Diversify demand without renting it all

Expand and enrich product content and usage suggestions should be central in this journey to attract your customers to your site on their first Google search. If customers can find relevant and helpful answers about product use and subscription adjustments before they’ve even chosen a marketplace, they are more likely to buy direct. Social commerce – especially through TikTok – should only be used where it genuinely drives incremental sales. Marketplaces remain useful for discovery and long-tail SKUs, but the centre of gravity should shift back to owned sites and subscription models that build community, repeat purchases, and brand trust.

Maintain margin discipline in a shifting landscape

Unit economics need to be rebuilt weekly, not quarterly. Advertising, fulfilment, platform fees, returns, refurb yield, and customer support all belong in one live model. Subscriptions also reshape unit economics. Average order value, retention period, and churn must be tracked alongside traditional fees and fulfilment costs. Brands that model subscription profitability weekly, and act fast on drift, will sustain healthier margins.

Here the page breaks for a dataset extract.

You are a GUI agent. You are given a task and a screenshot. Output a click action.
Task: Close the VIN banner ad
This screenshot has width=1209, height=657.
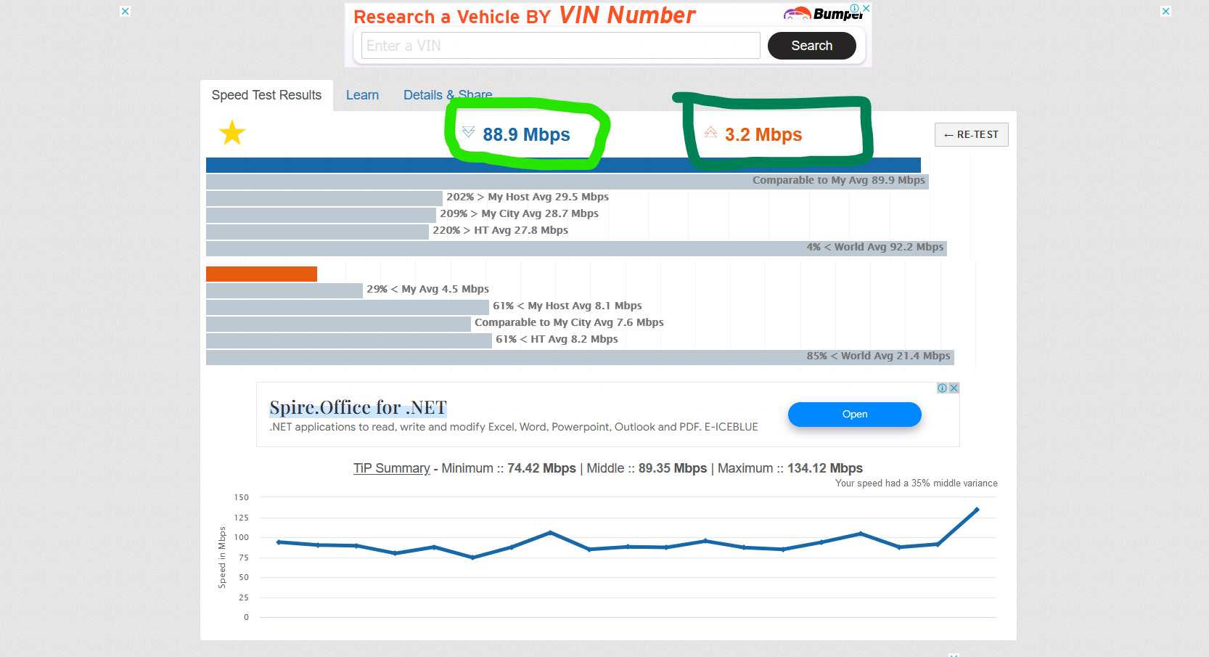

Compliance as a competitive advantage

Subscriptions create further compliance needs, from data permissions to flexible cancellation rights. Brands that manage these well – with clear policies, simple tools, and transparent communication – will win both trust and regulatory advantage.

Scale with platforms, keep the relationship

Use platforms to scale, but keep the DTC relationship as the anchor. Faster pages, smarter caching, and rich localisation help – but the true asset is the customer relationship, sustained through repeat orders and subscription ease and relevance.

The bottom line

Marketplaces will remain vital for reach and discovery, but the retailers who will look back on the next five years with pride are building owned growth engines today: Site experiences that help customers buy, fulfilment that earns trust, and subscription models that feel flexible, fair, and genuinely useful are the foundations of resilience. Add a consent-rich data layer that compounds with every interaction, and you turn platform volatility into steady, customer-led growth. Brands should audit their D2C readiness now – across site, operations, subscriptions, marketplaces, and data – or risk missing the next wave of opportunity.